W szczególnie dramatycznym stanie była wówczas w Warszawie sytuacja sanitarna. W raporcie do cara Aleksandra II znalazła się informacja, że „płynne nieczystości wyciekają z podwórek na ulice odkrytymi rynsztokami, wydzielając paskudne zapachy, a potem wpadają do otworów kanałowych odpływowych”.
Nie była to jednak sytuacja wyjątkowa – podobne problemy dotyczyły także Moskwy, Petersburga czy wielu bogatszych miast Europy. Pozostająca pod rosyjską kuratelą Warszawa zmagała się z wszechobecnym odorem, który był szczególnie uciążliwy nocami, kiedy specjalne wozy opróżniały tzw. doły kloaczne, służące zamiast toalet. Nie dość, że było strasznie głośno, ale w dodatku śmierdziało i „nie pomagały trociczki, tlące się po sypialniach, nie skutkowały kadzidła, palone na podwórzach” – wspominał z dzieciństwa pisarz Benedykt Hertz. „Długo jeszcze po wyjeździe wozów nie sposób było okno otworzyć” – pisał.

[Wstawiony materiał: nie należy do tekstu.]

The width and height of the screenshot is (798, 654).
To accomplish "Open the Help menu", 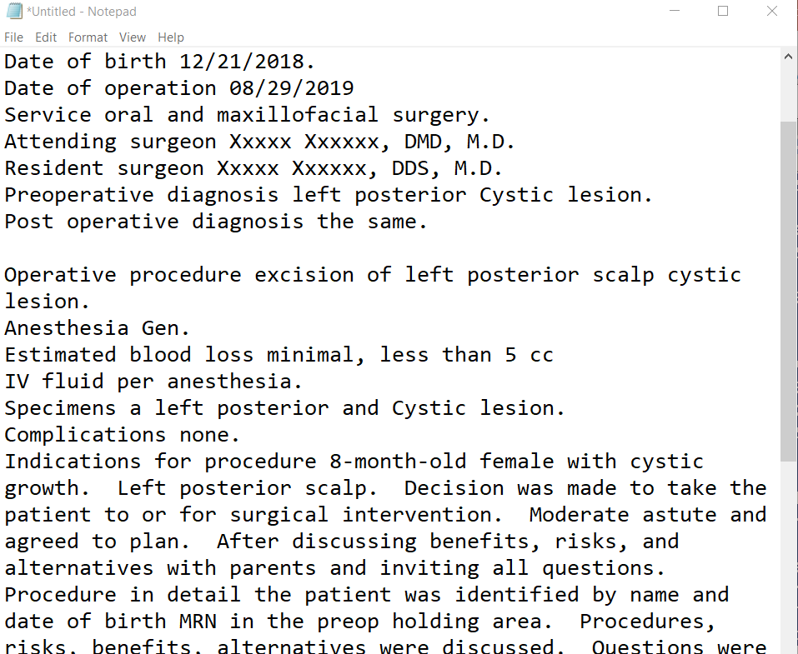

Ale odór nie był jedynym problemem warszawiaków. Na przykład w miejscu, które dziś uchodzi za dość prestiżowe, nieopodal hotelu Bristol, między Krakowskim Przedmieściem a ulicą Karową (nazwaną od studni karowej, czyli osadnika piasku i grubych zanieczyszczeń w sieci kanalizacyjnej) płynął „reprezentacyjny rynsztok, zawsze pełen różnego rodzaju ścieków”. Wspominał to scenograf Józef Galewski i zapamiętał, że czasem dla wygody przechodniów robiono nad rynsztokami kładki, żeby nie ubrudzili sobie zanadto butów.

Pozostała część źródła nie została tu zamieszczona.